Now anxious the supposed Pacific Rise of China will lose America the race to win the Grand Prix of the international political and economic order makes Trump further rescind on the post-Cold War new security agenda the world urgently needs but the United States still fails to lead.

Security stopped being a nuclear military security; a deeper security agenda in the 1990s embraced environmental, political, economic and even human security once Moscow’s bankruptcy through US-inspired low oil prices ended the Cold War.

If Europe ever expected the US to take an economic hit for the sake of the environment however, then the EU had another thing coming, a former career staff US climate change policy framer told me somewhere in the wake of the economic crisis.

Ironically, a decade ago, projected climate change costs to the economy were estimated at 1.8% of US GDP by 2100. Last year, America lost 1.66% of its GDP to climate change.

Yes, eighty years early, the economic hit from the environment came ahead of schedule but Trump’s response instead liberates US coal and automotive industries from any responsibility in redressing the global issue of climate change, the issue that terrorizes humankind beyond all borders.

The reality check is that any responsibility for saving the world now lays with the rest of the world. The US government – namely Republican politicians – long ago abdicated any federal responsibility on addressing climate security. For humanity to survive, the world must save America from itself and force the US towards a new security.

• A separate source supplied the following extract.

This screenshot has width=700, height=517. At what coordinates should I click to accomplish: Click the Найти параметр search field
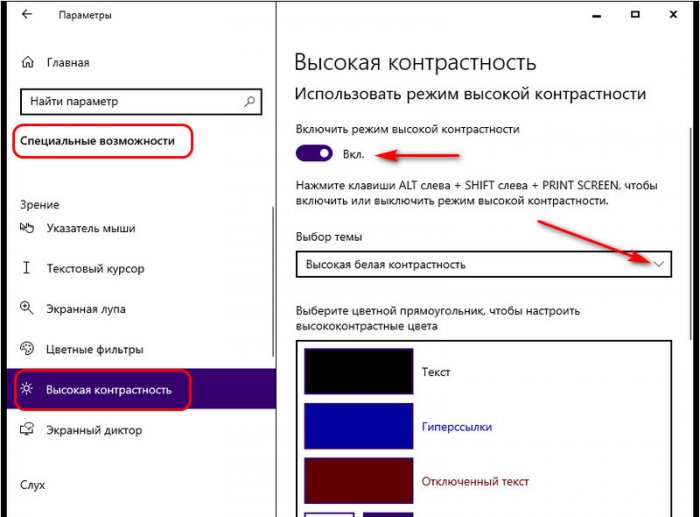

In a world where power is sometimes defined as A making B do something B ordinarily would not do, that would require a big carrot and an even bigger stick.

Encouraging the United States requires a carrot. So, the world should invite Washington to roll-out a global carbon market and suggest it be traded in US dollars as with every other major commodity.

Moreover, money through a certain percentage of all trade deals, akin to a Tobin tax but only on traded carbon credits, could furnish the coffers of the United Nations climate change mitigation and adaptation funds which Hillary Clinton said would receive US$100 billion of funding per year from 2020 onward at the 2009 Copenhagen climate change conference.

Yes, a global carbon market traded in US dollars would benefit the US economy, particularly the US Treasury and, the tighter the cap, the higher the price and the greater the role and strength of the US dollar. Taken a step further, a cryptocurrency hedged against the price of carbon could also be leveraged. The US dollar could see its history since 1945 shift perspective from gold to petrocurrency, now to carbon and more.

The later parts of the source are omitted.